Document passage
---------------

Argued and Submitted Aug. 8, 1989. Decided Sept. 6, 1989

James Gilmore, Gilmore & Feldman, Anchorage, Alaska, for petitioner.

Marc Richman and Mary Doyle, Civ. Div., U.S. Dept. of Justice, Washington, D.C., for respondent.

On Petition for Review of Decision and Order of National Transportation Safety Board.

Before O'SCANNLAIN, LEAVY, and TROTT, Circuit Judges.

TROTT, Circuit Judge:

Captain Wardell seeks review of an Opinion and Order of the National Transportation Safety Board (NTSB) suspending his merchant mariner's license. While we note that there were significant procedural defects in the Coast Guard's administrative hearing, we uphold the NTSB's decision because Captain Wardell failed to introduce any evidence that could rebut the presumption of negligence operating against him.


Captain Wardell was the pilot aboard the S.S. GREATLAND on March 17, 1985, and he was conning the vessel at the time of an allision1  with the Port of Anchorage City Dock.

On March 4, 1985, an administrative hearing was commenced at Anchorage, Alaska, Administrative Law Judge (ALJ) Wilkes presiding. The Coast Guard alleged that the allision occurred because Captain Wardell was negligently off course during the approach to the dock and was closer to the dock than prudent when he initiated his "dock turn." It was the Coast Guard's contention that the resulting lack of turning room caused the allision.

Captain Wardell contended that the GREATLAND was on course and had commenced her starboard turn at the usual point one mile off the dock, but that an unusually strong current embarrassed her progress in the midst of her starboard turn toward the dock resulting in the allision.

At the hearing, the Coast Guard was represented by Lt. J.D. Klimas, the investigating officer. The ALJ allowed Klimas to testify, in effect, as an expert witness. Klimas introduced his own testimony and at least two charts, reconstructing, in his opinion, the course of the GREATLAND. The charts reflected his conclusions drawn from the data in the vessel's bell books and course recorder strip. Counsel for Captain Wardell objected to the introduction of the testimony and demonstrative evidence on the grounds that the Lt. Klimas was an unsworn witness, that he had not been qualified as an expert in navigation or marine accident reconstruction, that the charts and testimony were flawed by Lt. Klimas's failure to make corrections for course recorder error or gyro compass error (which was found to equate to a three degree cumulative error), and that Lt. Klimas's testimony violated the rule of exclusion set forth in 46 C.F.R. Sec. 5.501(d) (5).2 

On March 5, 1986, the ALJ found that the presumption of negligence created when a moving vessel hits a stationary object had not been rebutted, and further, that negligence had been shown by substantial evidence. He determined that the vessel was off her intended course when she reached the turning point, and that she was only one-half to one-quarter of a mile away from the dock when commencing her ill-fated starboard turn. The ALJ rejected Captain Wardell's contention that the vessel encountered an unexpected current once into the turn, finding the current was within its normal range as to both direction and force. The ALJ made a finding of fact that Captain Wardell's failure to plot the position of his vessel demonstrated his failure to meet the level of care required of a pilot, and that this was relevant to the determination of negligence charged. The ALJ imposed a suspension of Captain Wardell's license for three months, considering, inter alia, the extensive damage the accident caused.

---------------

From the court opinion above, quote the passage starting with "Before O'SCANNLAIN, LEAVY, and" and going on through "Anchorage City Dock.".

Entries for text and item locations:
---------------

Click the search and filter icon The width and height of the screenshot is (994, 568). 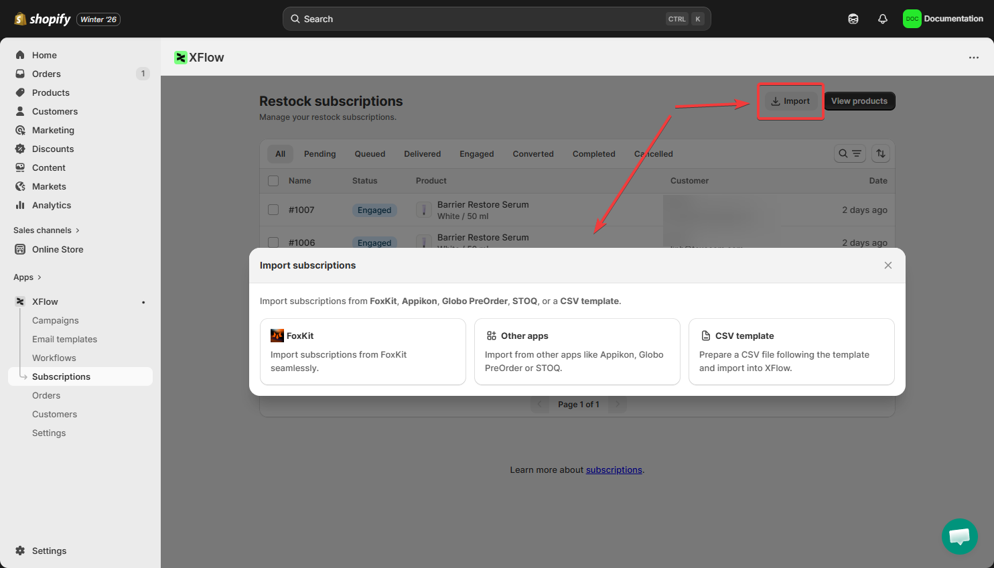tap(849, 153)
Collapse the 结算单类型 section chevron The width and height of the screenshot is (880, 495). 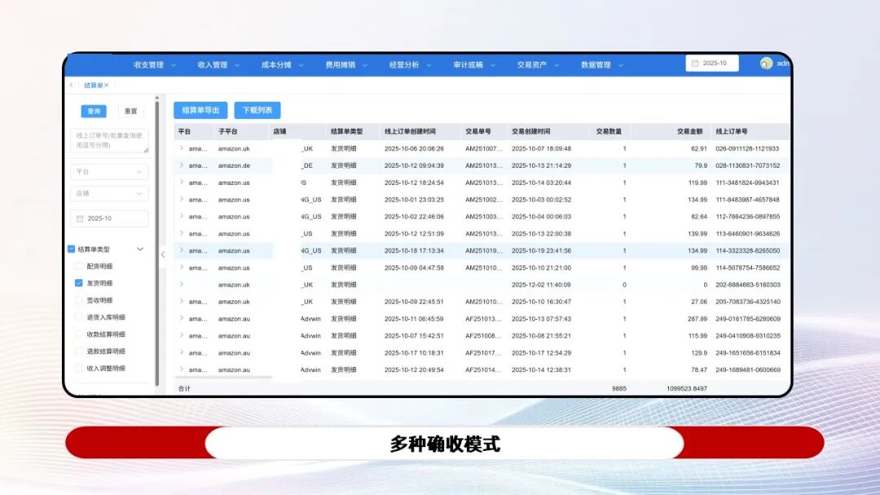coord(139,248)
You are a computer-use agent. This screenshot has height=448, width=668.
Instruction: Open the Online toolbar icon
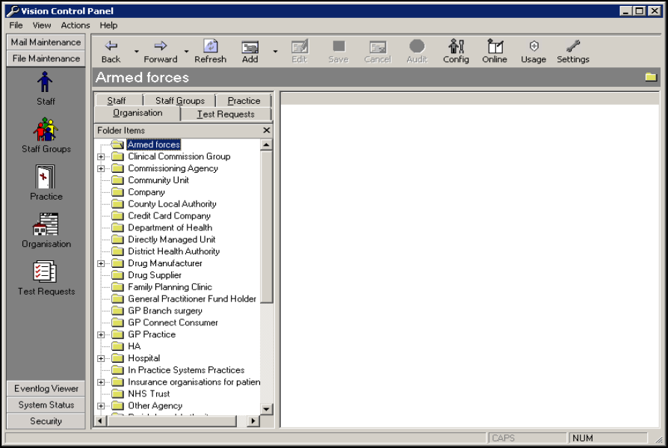point(494,47)
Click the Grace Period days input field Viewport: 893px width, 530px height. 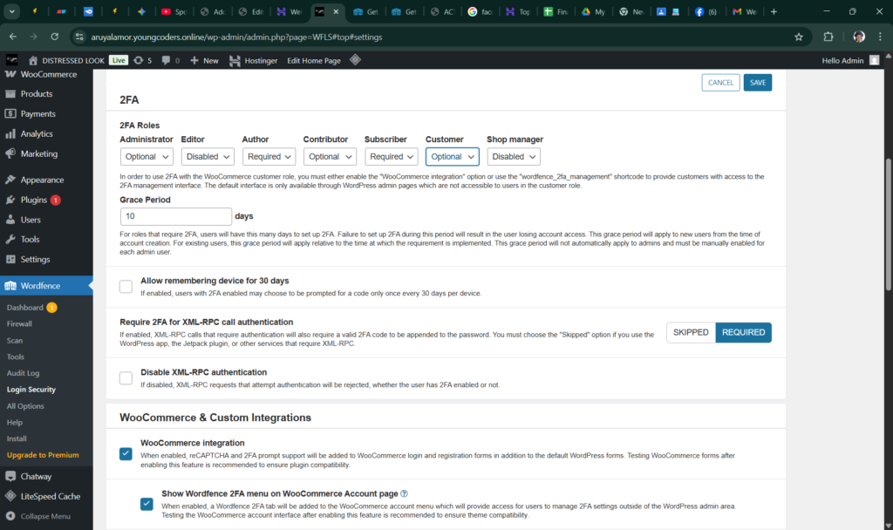(x=175, y=216)
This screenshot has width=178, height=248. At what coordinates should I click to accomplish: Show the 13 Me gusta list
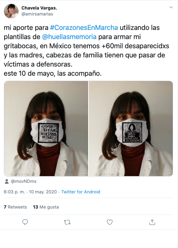[x=46, y=207]
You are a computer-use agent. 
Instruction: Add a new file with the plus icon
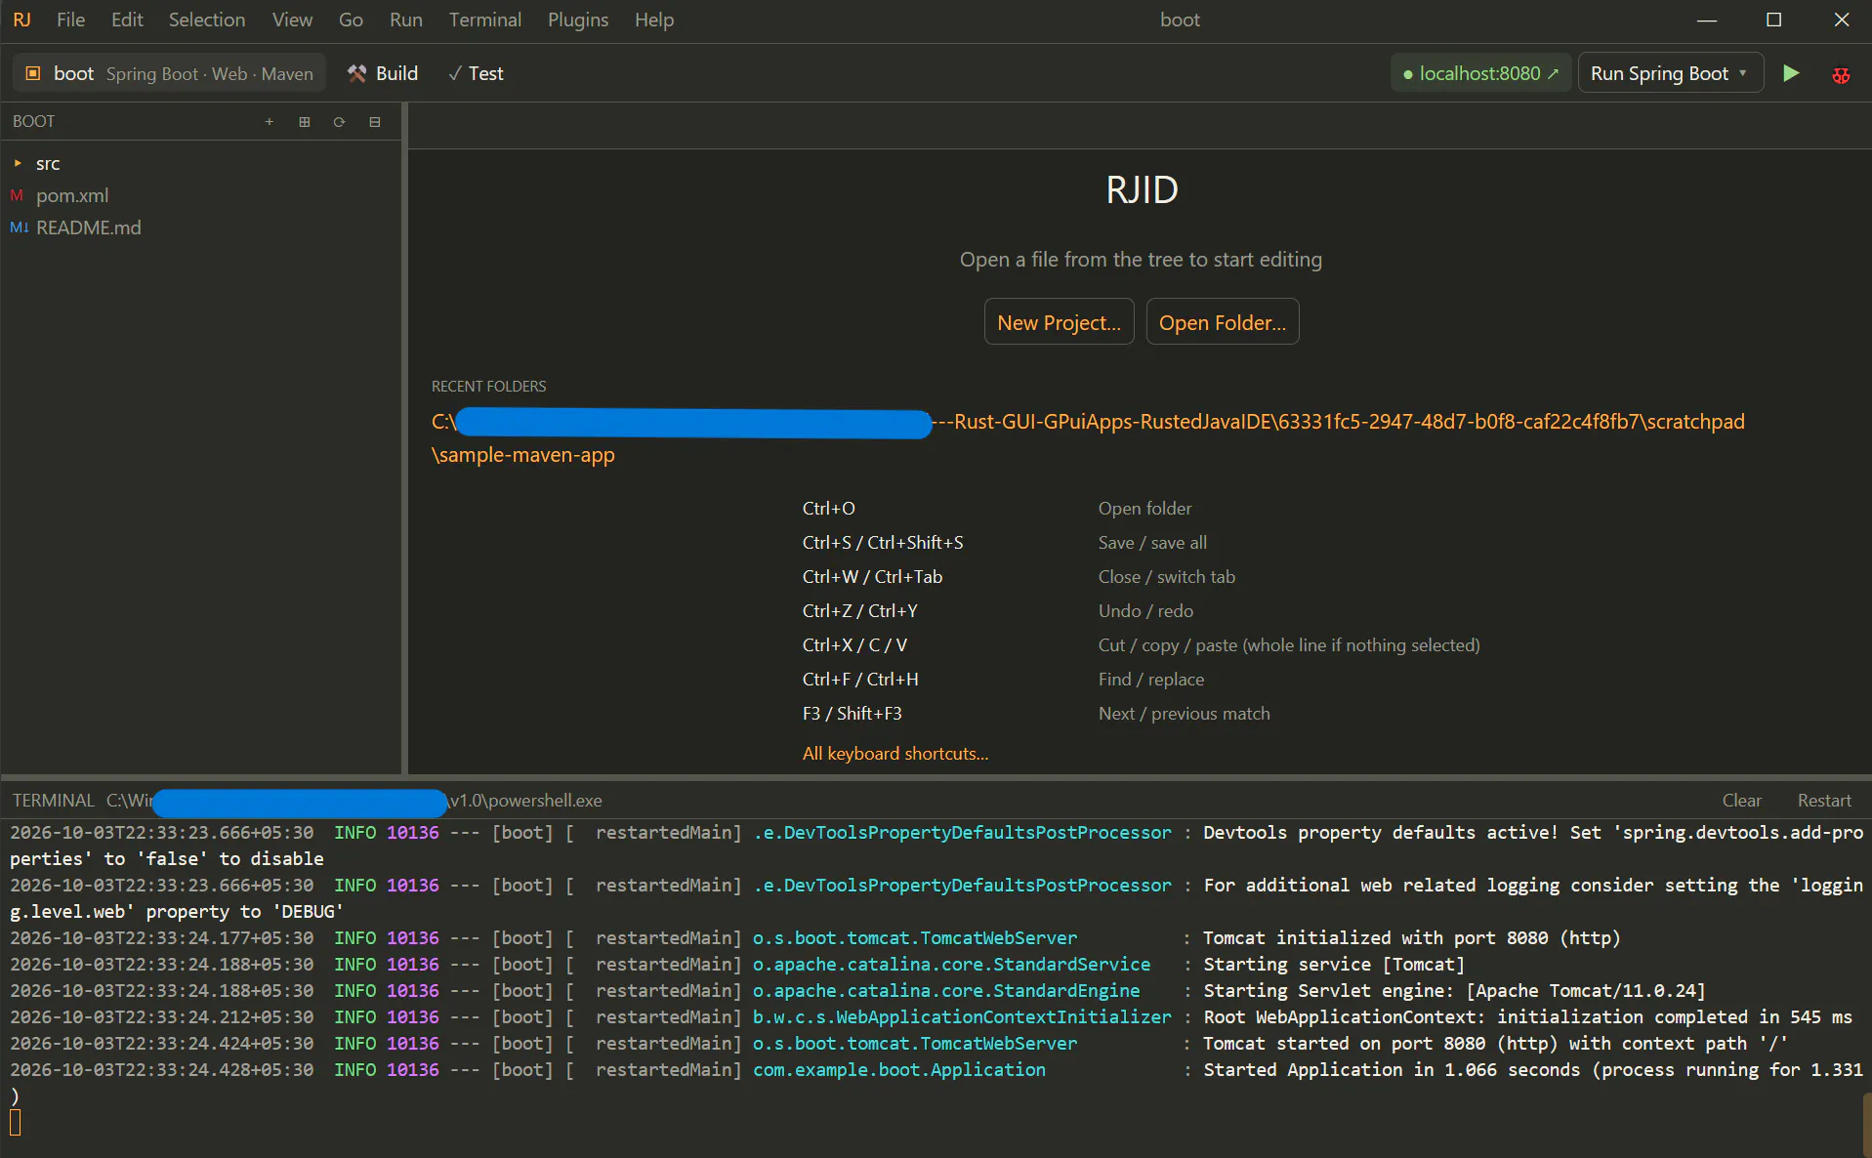[270, 122]
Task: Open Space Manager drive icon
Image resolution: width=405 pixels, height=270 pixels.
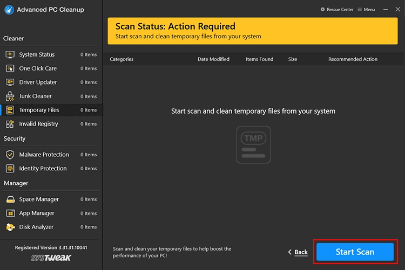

---------------

The output
Before O'SCANNLAIN, LEAVY, and TROTT, Circuit Judges.

TROTT, Circuit Judge:

Captain Wardell seeks review of an Opinion and Order of the National Transportation Safety Board (NTSB) suspending his merchant mariner's license. While we note that there were significant procedural defects in the Coast Guard's administrative hearing, we uphold the NTSB's decision because Captain Wardell failed to introduce any evidence that could rebut the presumption of negligence operating against him.


Captain Wardell was the pilot aboard the S.S. GREATLAND on March 17, 1985, and he was conning the vessel at the time of an allision1  with the Port of Anchorage City Dock.